Killed. Stoned to death. For picking up wood on the Sabbath. Not only did the Lord command it, the assembly did it. Each person – the entire community – took him outside the camp (where the trash is, where the dead bodies are). Each person picked up a stone and threw it at him, until he died. That isn’t one stone. That is thousands of them. Each person did this.

Can you imagine being one of those people in the crowd? Can you imagine looking around for a stone? Everyone else around you is doing the same thing. Are there enough stones for everybody? Do you pick up a big one, or a pebble? Something with a nice heft to it, or something inconsequential?

You have to pick up a stone in this story. If you don’t, you are disobeying a command from God. This person has violated the Sabbath by working. This person has broken a law that keeps the community going. This person has to be removed, or the infection will spread – and make no doubt about it, law-breaking is an infection. If one person gets away with it, then more will. Then there won’t be a reason for the rules anymore, because everyone will be doing their own thing. There won’t be a community anymore. There won’t be a thing called “Israel” anymore.

Maybe you know this guy. Maybe you’ve talked to him. Maybe you’ve seen him while you were out gathering your daily allotment of manna. Maybe he’s in your tribe, and you’ve carried the tent poles of the Temple with him. Maybe he’s sat around your campfire at night. Maybe he’s closely related to you. Maybe he is your uncle. Or father. Or son.

Do you still pick up a stone?

If so, how hard do you throw it?

What are the “sins” today? What “stones” do we throw? They might not kill the body, but they surely kill the spirit.

Is throwing stones our job anymore? What does Jesus say?

John 8:2-11 (HCSB)
2 At dawn He went to the Temple complex again, and all the people were coming to Him. He sat down and began to teach them. 3 Then the scribes and the Pharisees brought a woman caught in adultery, making her stand in the center. 4 “Teacher,” they said to Him, “this woman was caught in the act of committing adultery. 5 In the law Moses commanded us to stone such women. So what do You say?” 6 They asked this to trap Him, in order that they might have evidence to accuse Him. Jesus stooped down and started writing on the ground with His finger. 7 When they persisted in questioning Him, He stood up and said to them, “The one without sin among you should be the first to throw a stone at her.” 8 Then He stooped down again and continued writing on the ground. 9 When they heard this, they left one by one, starting with the older men. Only He was left, with the woman in the center. 10 When Jesus stood up, He said to her, “Woman, where are they? Has no one condemned you?” 11 “No one, Lord,” she answered. “Neither do I condemn you,” said Jesus. “Go, and from now on do not sin anymore.”

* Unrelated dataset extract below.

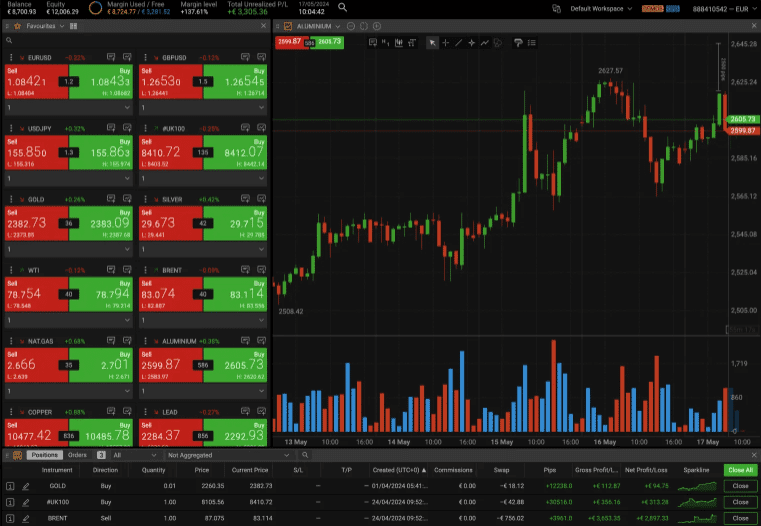The image size is (761, 526).
Task: Select the cursor pointer tool in chart toolbar
Action: 432,43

It isn’t our job to cast stones, or to point out sin in others.

New Sabbath

“Hear, oh Israel, the Lord your God is one.” The Shema.

The goal is oneness of people, of union, reunion, communion, with God.

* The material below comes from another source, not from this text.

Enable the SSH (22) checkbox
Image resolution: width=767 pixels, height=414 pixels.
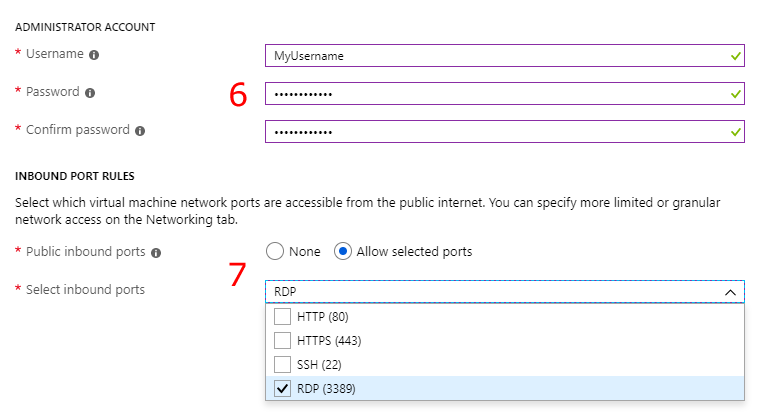(282, 365)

The hope is for Sabbath every day, the Sabbath without end. This is a sign that the Messiah has come.

Jesus acted like the Sabbath was every day. He worked on the Sabbath, yet took time to rest whenever he could -on a boat, on mountain tops, in lonely and deserted places.

Perhaps that is the answer. Once we start living as if the Messiah has come we will experience our own personal transformation. Once we live this way, we are freed from the old ways of living.

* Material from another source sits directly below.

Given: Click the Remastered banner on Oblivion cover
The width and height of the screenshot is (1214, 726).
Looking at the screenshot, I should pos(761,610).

When we don’t, it is as if we are keeping ourselves in exile, wandering through our own personal deserts for far more than 40 years – for our entire lifetimes.

Sometimes birds have been in cages so long they won’t leave, even when the door is left open. Sometimes we are the same – stuck in old ways, so even when we are told we are free we won’t change.

Jesus frees us. Jesus says we are forgiven and loved. He’s unlocked that cage. Now you have to walk out.

So now, act as if every day is the Sabbath. This doesn’t mean do nothing. Your work is your way of serving God. You serve God through your work. But praise God, delight in God’s creation, and rest, knowing that you don’t have to do anything to get God’s favor, because you already have it.